[Stored items]
%%
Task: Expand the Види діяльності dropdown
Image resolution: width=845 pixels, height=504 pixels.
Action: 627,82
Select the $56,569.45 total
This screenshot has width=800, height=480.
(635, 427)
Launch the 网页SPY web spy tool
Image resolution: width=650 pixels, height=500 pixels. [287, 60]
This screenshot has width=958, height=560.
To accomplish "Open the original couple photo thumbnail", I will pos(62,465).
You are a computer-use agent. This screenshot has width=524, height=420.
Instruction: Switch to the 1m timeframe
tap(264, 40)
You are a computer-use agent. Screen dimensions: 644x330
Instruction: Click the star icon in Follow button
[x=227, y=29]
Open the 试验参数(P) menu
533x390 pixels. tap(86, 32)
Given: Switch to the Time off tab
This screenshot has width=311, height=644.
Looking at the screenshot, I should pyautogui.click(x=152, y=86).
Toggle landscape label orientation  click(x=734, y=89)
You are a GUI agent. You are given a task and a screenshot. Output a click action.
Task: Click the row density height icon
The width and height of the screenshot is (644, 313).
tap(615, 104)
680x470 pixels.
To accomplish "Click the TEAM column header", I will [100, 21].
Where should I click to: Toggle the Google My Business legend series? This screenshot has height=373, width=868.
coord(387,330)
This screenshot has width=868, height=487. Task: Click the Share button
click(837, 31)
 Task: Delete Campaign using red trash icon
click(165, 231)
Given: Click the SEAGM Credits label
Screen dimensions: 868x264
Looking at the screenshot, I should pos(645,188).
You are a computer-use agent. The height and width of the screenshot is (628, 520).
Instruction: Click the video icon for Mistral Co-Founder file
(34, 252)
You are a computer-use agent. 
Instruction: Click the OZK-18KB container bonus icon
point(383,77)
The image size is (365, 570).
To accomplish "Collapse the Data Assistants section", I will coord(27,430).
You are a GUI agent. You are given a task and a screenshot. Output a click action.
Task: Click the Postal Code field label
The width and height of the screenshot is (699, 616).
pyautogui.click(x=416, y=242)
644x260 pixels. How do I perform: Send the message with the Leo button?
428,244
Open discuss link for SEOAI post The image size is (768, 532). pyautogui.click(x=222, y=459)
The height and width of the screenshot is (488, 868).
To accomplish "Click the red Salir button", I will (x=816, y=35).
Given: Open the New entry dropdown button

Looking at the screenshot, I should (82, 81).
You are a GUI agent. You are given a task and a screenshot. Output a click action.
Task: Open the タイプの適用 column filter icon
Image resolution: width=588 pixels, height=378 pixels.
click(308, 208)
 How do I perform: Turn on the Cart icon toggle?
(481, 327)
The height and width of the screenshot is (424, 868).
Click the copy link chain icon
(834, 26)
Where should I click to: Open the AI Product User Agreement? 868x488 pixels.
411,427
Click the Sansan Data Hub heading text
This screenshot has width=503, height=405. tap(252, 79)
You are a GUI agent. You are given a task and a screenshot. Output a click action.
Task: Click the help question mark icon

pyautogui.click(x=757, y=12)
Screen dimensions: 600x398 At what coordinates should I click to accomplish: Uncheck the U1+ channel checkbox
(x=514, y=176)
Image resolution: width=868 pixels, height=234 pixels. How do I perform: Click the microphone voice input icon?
%%
(Task description) Above are the records. Copy the lines beginning at the one that has "This screenshot has width=800, height=480." and ending with the one that has "You are a computer-use agent. This", unchanged.

(Exercise answer)
This screenshot has width=800, height=480.
(635, 427)
Launch the 网页SPY web spy tool
Image resolution: width=650 pixels, height=500 pixels. [287, 60]
This screenshot has width=958, height=560.
To accomplish "Open the original couple photo thumbnail", I will pos(62,465).
You are a computer-use agent. This screenshot has width=524, height=420.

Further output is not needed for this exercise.